**COMPLETE THE FOLLOWING**
(1) Update the LED display datasheet from "1.1 Key Features" to "and control panels." by putting "household electronics" where "consumer electronics" stands.
(2) In the LED display datasheet, which pins are the common anode pins?
(3) Proceed with the LED display datasheet from the point where it stops.

**PAGE TEXT**
"""
LTS-2807SKG-P LED Display Datasheet - 0.2-inch Digit Height - AlInGaP Green - 2.4V Forward Voltage - English Technical Document

1. Product Overview

The LTS-2807SKG-P is a compact, high-performance single-digit numeric display designed for modern surface-mount applications. It features a 0.2-inch (5.08 mm) digit height, making it suitable for devices where space is at a premium but readability is essential. The display utilizes advanced AlInGaP (Aluminum Indium Gallium Phosphide) semiconductor technology to produce a bright green light. This material system is grown on a non-transparent GaAs substrate, which contributes to high contrast by minimizing internal light scattering and reflection. The device has a distinctive appearance with a gray face and white segments, enhancing character definition. It is categorized for luminous intensity and is offered in a lead-free package compliant with RoHS directives, aligning with global environmental standards for electronic components.

1.1 Key Features and Advantages

• Compact Size with High Readability: The 0.2-inch digit height provides a clear numeric readout in a minimal footprint, ideal for consumer electronics, instrumentation, and control panels.
• Superior Optical Performance: The AlInGaP chip technology delivers high brightness and excellent contrast. The continuous, uniform segments ensure a consistent and pleasing character appearance without gaps or dim spots.
• Energy Efficiency: Designed for low power requirement, it is suitable for battery-powered or energy-conscious applications.
• Wide Viewing Angle: The display offers a broad viewing angle, ensuring the numeric readout remains visible from various perspectives, which is critical for user interfaces.
• High Reliability: As a solid-state device, it offers long operational life, resistance to shock and vibration, and consistent performance over time compared to mechanical displays.
• Quality Assurance: Devices are categorized (binned) based on luminous intensity, allowing designers to select parts with consistent brightness levels for uniform panel appearance.

1.2 Device Configuration

The LTS-2807SKG-P is configured as a common anode display. This means the anodes of all the LED segments are connected together internally to common pins (Pin 3 and Pin 8). Individual segments (A, B, C, D, E, F, G, and the decimal point DP) are controlled by applying a ground (low) signal to their respective cathode pins. The specific part number denotes an AlInGaP Green Common Anode display with a right-hand decimal point. This configuration is common and simplifies driving circuitry, as a constant voltage can be applied to the common anode while multiplexing the cathode signals to illuminate different segments.
"""
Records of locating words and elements
"""
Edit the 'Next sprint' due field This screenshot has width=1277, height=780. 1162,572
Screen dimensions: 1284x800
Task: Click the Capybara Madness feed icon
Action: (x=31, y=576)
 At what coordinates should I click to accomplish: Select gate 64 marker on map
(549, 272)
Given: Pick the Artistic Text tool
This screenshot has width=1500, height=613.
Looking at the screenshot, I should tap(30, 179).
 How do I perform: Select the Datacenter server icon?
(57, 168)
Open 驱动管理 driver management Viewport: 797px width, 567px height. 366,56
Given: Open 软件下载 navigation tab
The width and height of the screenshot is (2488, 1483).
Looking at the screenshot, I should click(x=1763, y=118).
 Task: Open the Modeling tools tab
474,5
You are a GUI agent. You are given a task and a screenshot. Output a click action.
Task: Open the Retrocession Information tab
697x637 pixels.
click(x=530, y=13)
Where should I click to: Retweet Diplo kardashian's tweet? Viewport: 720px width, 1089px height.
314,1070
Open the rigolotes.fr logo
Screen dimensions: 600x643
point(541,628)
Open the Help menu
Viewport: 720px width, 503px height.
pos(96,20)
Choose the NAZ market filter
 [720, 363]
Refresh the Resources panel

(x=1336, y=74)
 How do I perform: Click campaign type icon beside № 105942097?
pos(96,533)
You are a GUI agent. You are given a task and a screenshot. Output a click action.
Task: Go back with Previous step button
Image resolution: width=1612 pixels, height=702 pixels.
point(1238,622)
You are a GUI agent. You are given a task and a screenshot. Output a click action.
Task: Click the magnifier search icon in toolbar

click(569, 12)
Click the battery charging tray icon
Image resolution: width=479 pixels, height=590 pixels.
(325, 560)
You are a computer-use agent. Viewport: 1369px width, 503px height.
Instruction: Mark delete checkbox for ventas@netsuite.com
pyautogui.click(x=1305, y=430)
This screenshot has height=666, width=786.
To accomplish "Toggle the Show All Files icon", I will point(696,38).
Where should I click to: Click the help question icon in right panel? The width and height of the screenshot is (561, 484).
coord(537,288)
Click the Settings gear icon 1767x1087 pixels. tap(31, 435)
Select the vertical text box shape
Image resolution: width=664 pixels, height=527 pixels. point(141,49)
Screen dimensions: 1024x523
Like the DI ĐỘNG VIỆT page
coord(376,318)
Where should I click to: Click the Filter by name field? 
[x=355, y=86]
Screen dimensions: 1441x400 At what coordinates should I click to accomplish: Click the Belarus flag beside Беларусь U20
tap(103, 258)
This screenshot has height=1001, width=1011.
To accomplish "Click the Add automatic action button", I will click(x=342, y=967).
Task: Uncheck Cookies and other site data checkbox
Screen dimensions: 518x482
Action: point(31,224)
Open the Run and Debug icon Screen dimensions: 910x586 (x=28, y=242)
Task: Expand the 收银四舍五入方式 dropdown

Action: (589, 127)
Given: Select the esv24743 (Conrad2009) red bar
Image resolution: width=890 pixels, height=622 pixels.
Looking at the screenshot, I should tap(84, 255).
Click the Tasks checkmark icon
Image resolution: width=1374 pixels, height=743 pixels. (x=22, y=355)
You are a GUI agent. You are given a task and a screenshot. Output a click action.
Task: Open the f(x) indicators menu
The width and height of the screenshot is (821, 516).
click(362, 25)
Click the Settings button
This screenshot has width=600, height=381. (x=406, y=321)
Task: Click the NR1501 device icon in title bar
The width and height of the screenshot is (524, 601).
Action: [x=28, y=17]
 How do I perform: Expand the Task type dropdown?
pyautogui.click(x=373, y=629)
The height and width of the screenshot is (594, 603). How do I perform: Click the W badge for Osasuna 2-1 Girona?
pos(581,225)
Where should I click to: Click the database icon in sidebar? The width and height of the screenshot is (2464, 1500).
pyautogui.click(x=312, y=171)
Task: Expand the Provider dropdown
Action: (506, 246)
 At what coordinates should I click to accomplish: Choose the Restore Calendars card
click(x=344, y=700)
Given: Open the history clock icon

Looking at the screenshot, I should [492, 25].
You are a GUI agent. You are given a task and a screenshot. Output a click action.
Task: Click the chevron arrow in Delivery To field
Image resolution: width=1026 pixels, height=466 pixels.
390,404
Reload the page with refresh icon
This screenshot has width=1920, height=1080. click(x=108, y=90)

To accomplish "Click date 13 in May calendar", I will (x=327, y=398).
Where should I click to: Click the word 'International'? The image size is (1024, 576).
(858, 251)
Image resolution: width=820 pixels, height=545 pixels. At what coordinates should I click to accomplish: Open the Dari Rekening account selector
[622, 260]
"""
**SOLVED TASKS**
(1)
1.1 Key Features and Advantages

• Compact Size with High Readability: The 0.2-inch digit height provides a clear numeric readout in a minimal footprint, ideal for household electronics, instrumentation, and control panels.

(2) Pin 3 and Pin 8.

(3)
2. Technical Parameters and Characteristics

This section provides a detailed, objective analysis of the device's electrical and optical specifications, which are fundamental for circuit design and system integration.

2.1 Absolute Maximum Ratings

These ratings define the stress limits beyond which permanent damage to the device may occur. Operation at or near these limits is not recommended for normal use.

• Power Dissipation per Segment: 70 mW maximum. Exceeding this can lead to overheating and accelerated degradation of the LED chip.
• Peak Forward Current per Segment: 60 mA, but only under pulsed conditions (1/10 duty cycle, 0.1ms pulse width). This rating is for brief, high-current pulses, not for continuous operation.
• Continuous Forward Current per Segment: 25 mA at 25°C. This current derates linearly at a rate of 0.28 mA/°C as ambient temperature increases above 25°C. For example, at 85°C, the maximum allowable continuous current would be approximately 25 mA - (0.28 mA/°C * 60°C) = 8.2 mA.
• Operating & Storage Temperature Range: -35°C to +105°C. The device can withstand these extreme temperatures during non-operational storage and within its specified operating environment.
• Soldering Temperature: The leads can be subjected to iron soldering at 260°C for a maximum of 3 seconds, measured 1/16 inch (approx. 1.6 mm) below the seating plane of the package.

2.2 Electrical and Optical Characteristics

These are the typical operating parameters measured at an ambient temperature (Ta) of 25°C. Designers should use these values as a guide for normal operating conditions.

• Average Luminous Intensity (I_V): This is the key measure of brightness.
  • Typical value is 700 µcd (microcandelas) at a forward current (I_F) of 1 mA.
  • At 10 mA, the typical intensity rises significantly to 8400 µcd. The relationship between current and light output is generally linear within the operating range.
  • A tolerance of ±15% applies, meaning actual intensity can vary between parts.
• Wavelength Characteristics:
  • Peak Emission Wavelength (λ_p): 574 nm (typical). This is the wavelength at which the emitted light power is maximum.
  • Spectral Line Half-Width (Δλ): 15 nm (typical). This indicates the spectral purity; a narrower width means a more monochromatic (pure) green color.
  • Dominant Wavelength (λ_d): 571 nm (typical, with a tolerance of ±1 nm). This is the wavelength perceived by the human eye and is crucial for color specification.
• Forward Voltage per Chip (V_F): 2.4 V typical (2.0 V min, tolerance ±0.1V) at I_F=20 mA. This parameter is vital for selecting the appropriate current-limiting resistor or constant-current driver. The voltage drop is relatively consistent across segments due to the use of identical LED chips.
• Reverse Current (I_R): Maximum 100 µA at a reverse voltage (V_R) of 5V. This test is for characterization only; the device is not designed to operate under reverse bias.
• Luminous Intensity Matching Ratio: Maximum 2:1 between any two segments within the same digit when driven at 1 mA. This ensures visual uniformity.
• Cross Talk: Specified as ≤ 2.5%. This refers to unwanted illumination of a segment when an adjacent segment is driven, caused by internal optical or electrical leakage.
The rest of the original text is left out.